(Problem)
Scan the material for the word "View", and copy each line where it shows up.

(Listed entries)
★ ★ ★

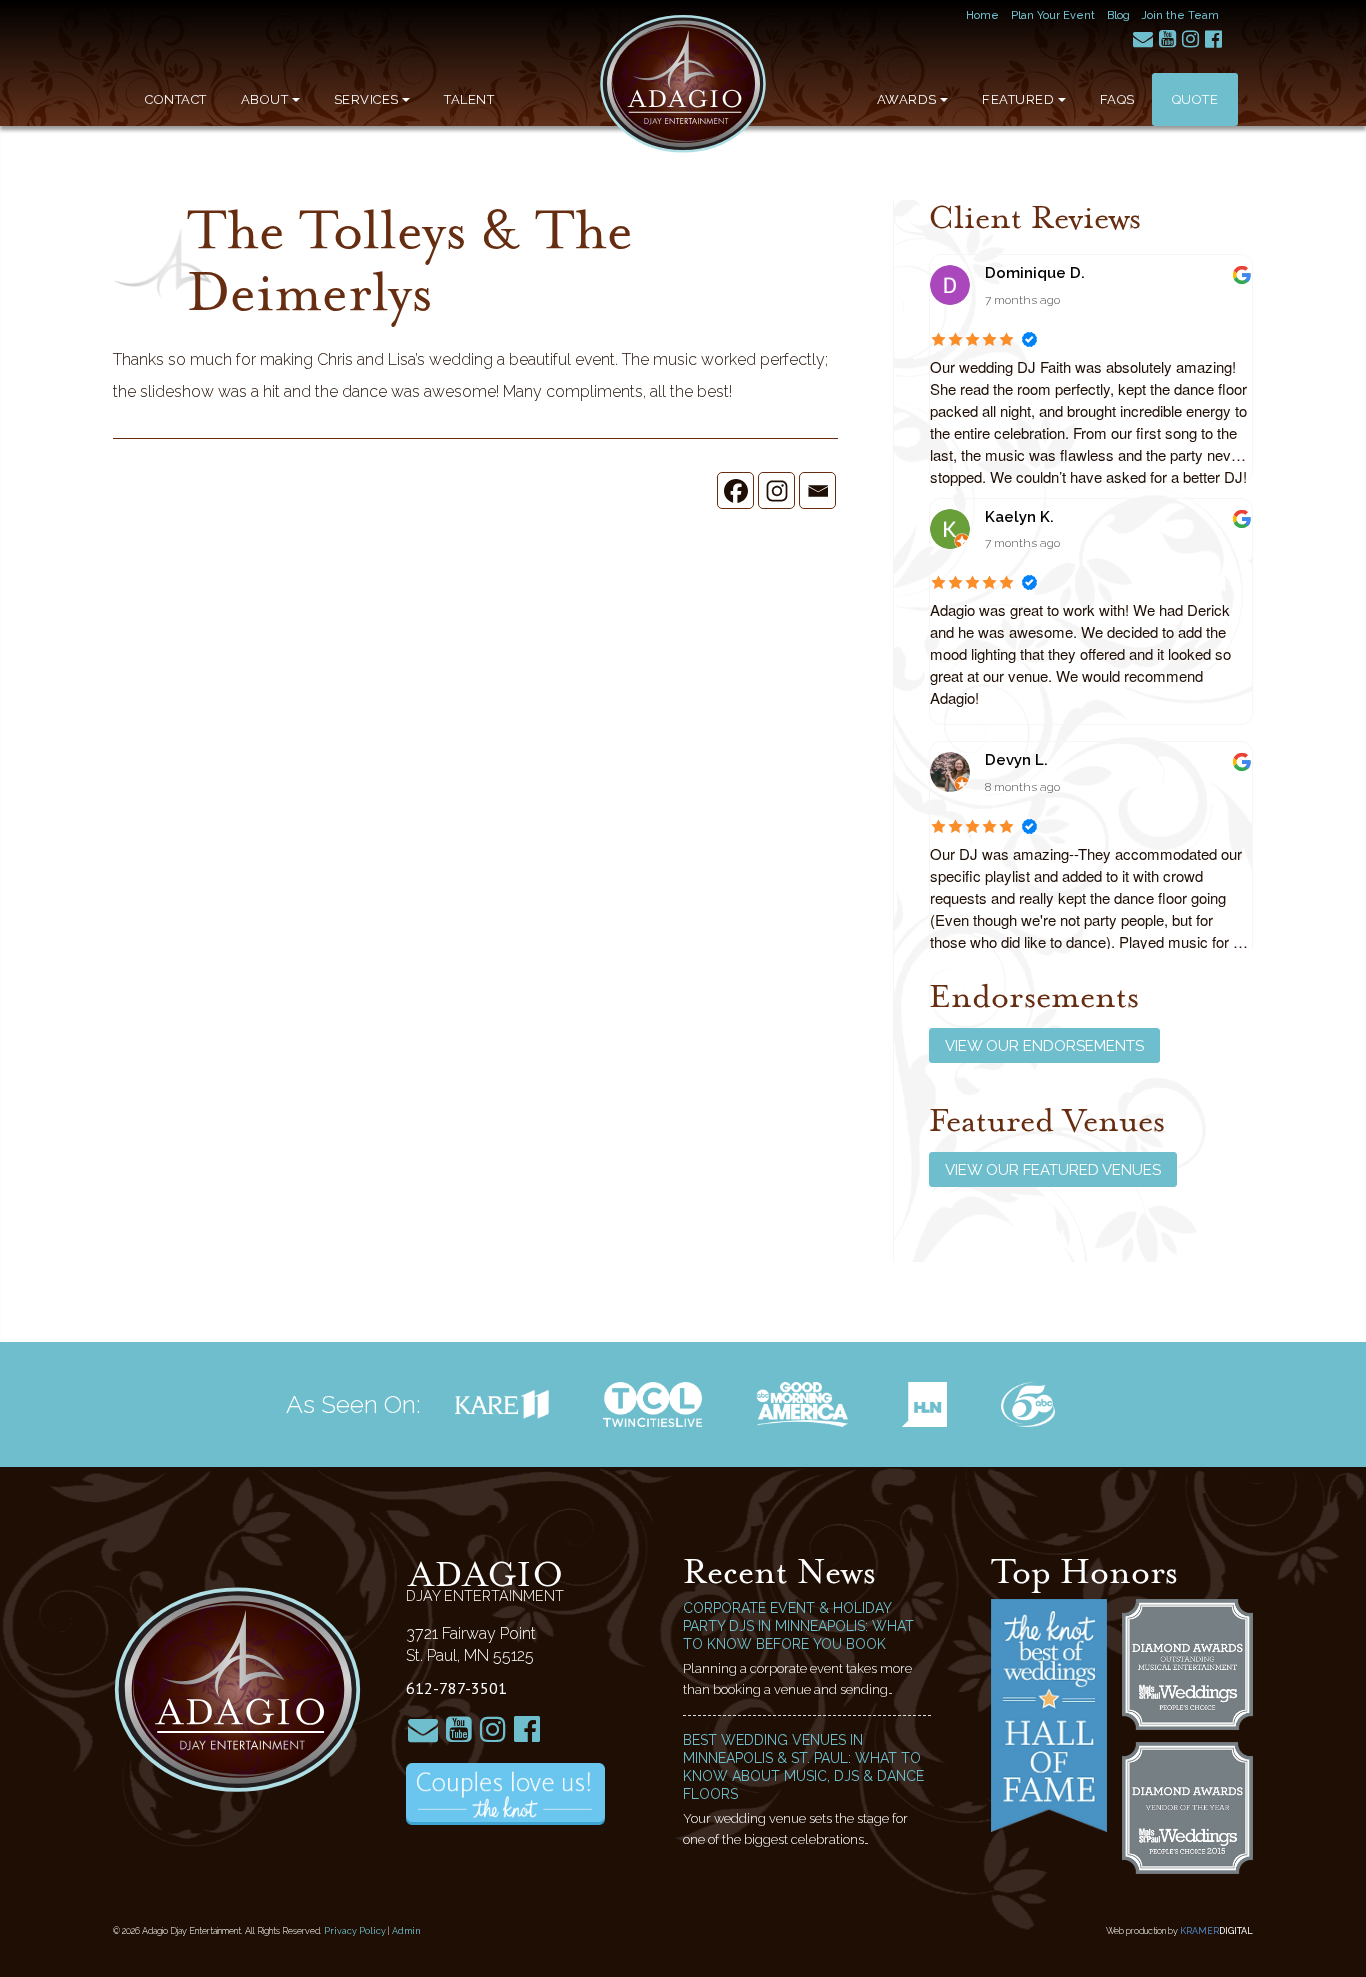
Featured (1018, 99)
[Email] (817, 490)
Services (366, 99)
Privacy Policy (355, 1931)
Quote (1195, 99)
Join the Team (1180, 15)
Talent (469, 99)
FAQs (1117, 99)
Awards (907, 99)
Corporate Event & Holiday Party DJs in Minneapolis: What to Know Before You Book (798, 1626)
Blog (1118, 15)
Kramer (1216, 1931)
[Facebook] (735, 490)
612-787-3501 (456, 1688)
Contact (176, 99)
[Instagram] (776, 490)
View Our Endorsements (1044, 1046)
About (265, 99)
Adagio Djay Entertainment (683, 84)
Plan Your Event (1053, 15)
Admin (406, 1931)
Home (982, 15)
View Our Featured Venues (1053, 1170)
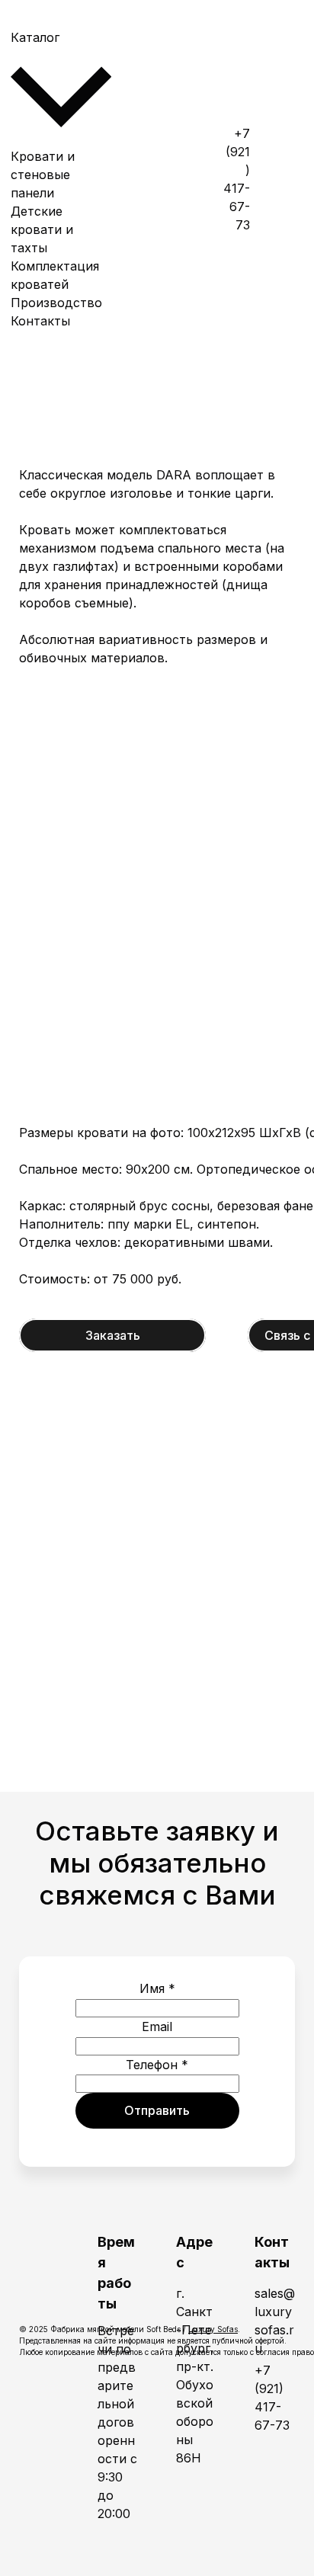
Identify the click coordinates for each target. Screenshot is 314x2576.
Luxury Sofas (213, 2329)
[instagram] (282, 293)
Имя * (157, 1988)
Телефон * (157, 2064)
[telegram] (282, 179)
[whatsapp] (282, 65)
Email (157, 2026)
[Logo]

★ ★ ★

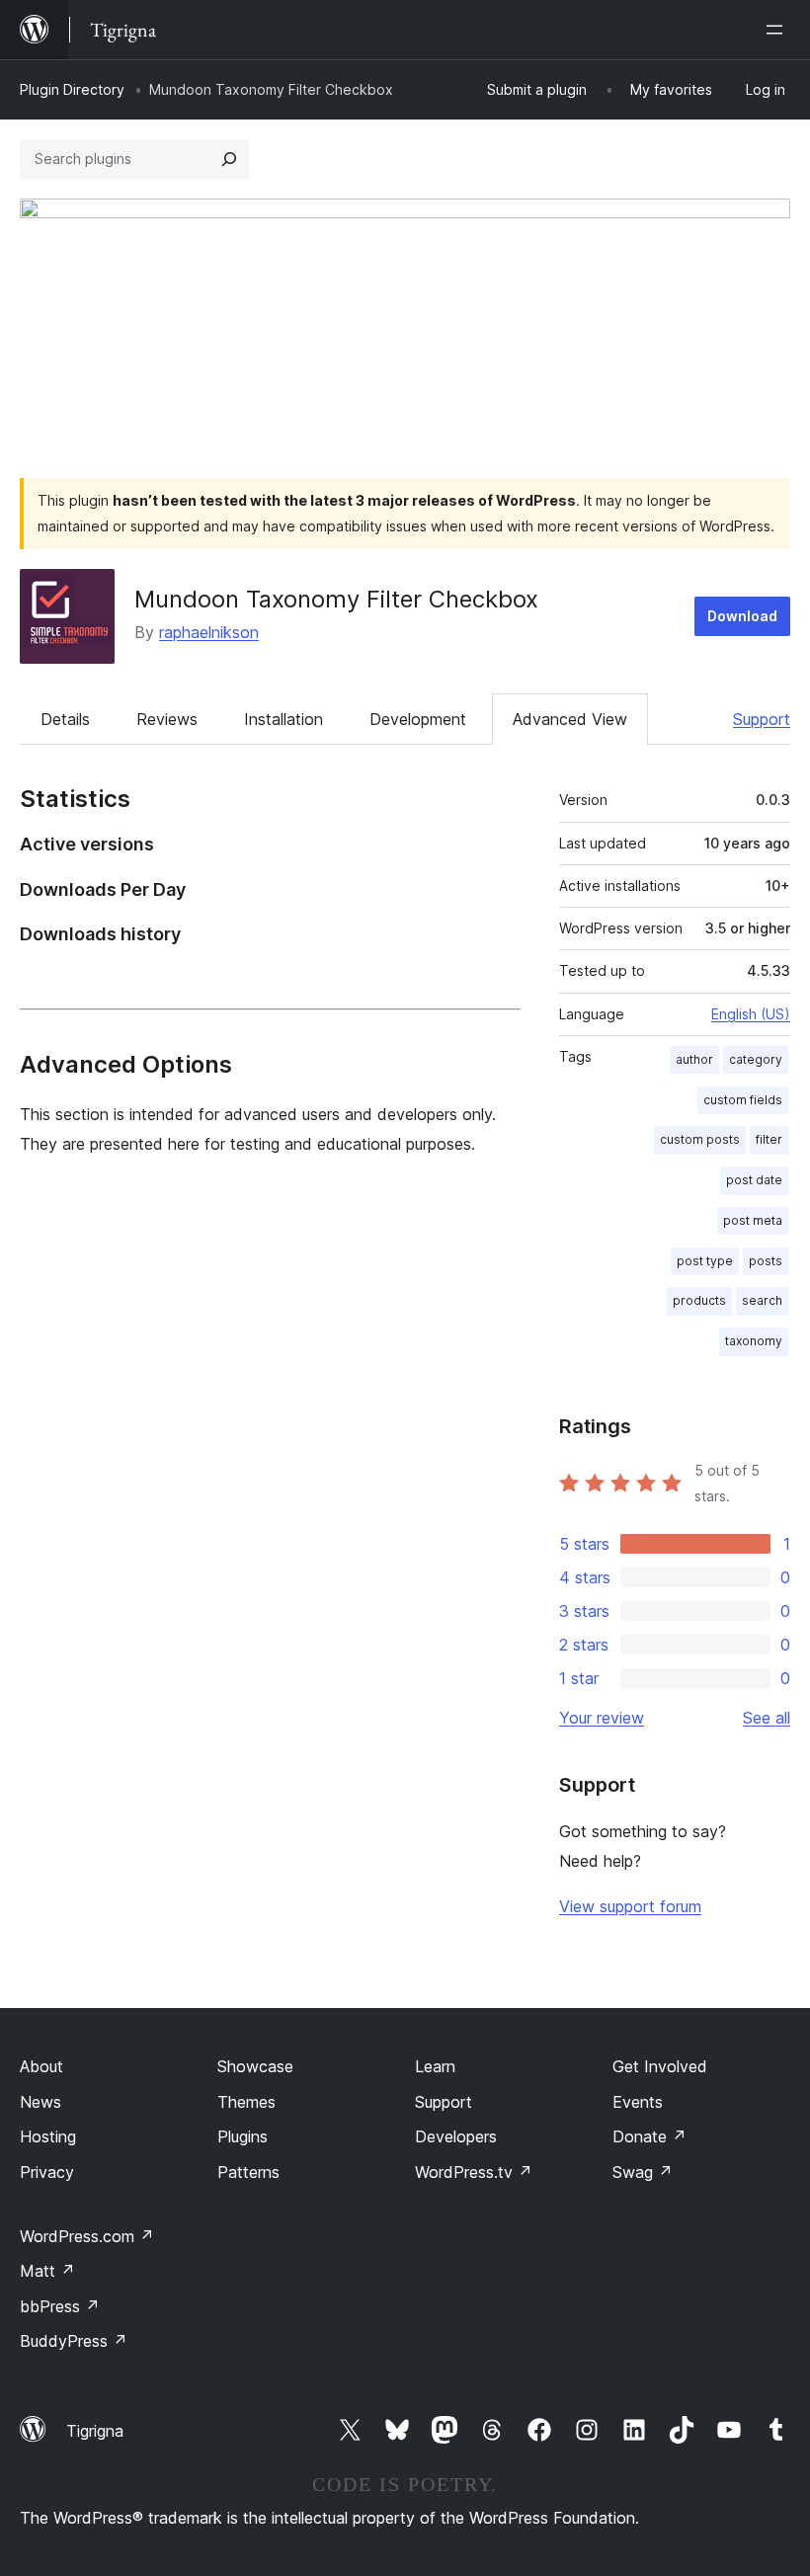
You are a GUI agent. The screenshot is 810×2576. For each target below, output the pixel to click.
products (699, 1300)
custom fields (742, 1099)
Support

★ ★ ★

(Answer to this problem)
View Our Endorsements (1044, 1046)
View Our Featured Venues (1053, 1170)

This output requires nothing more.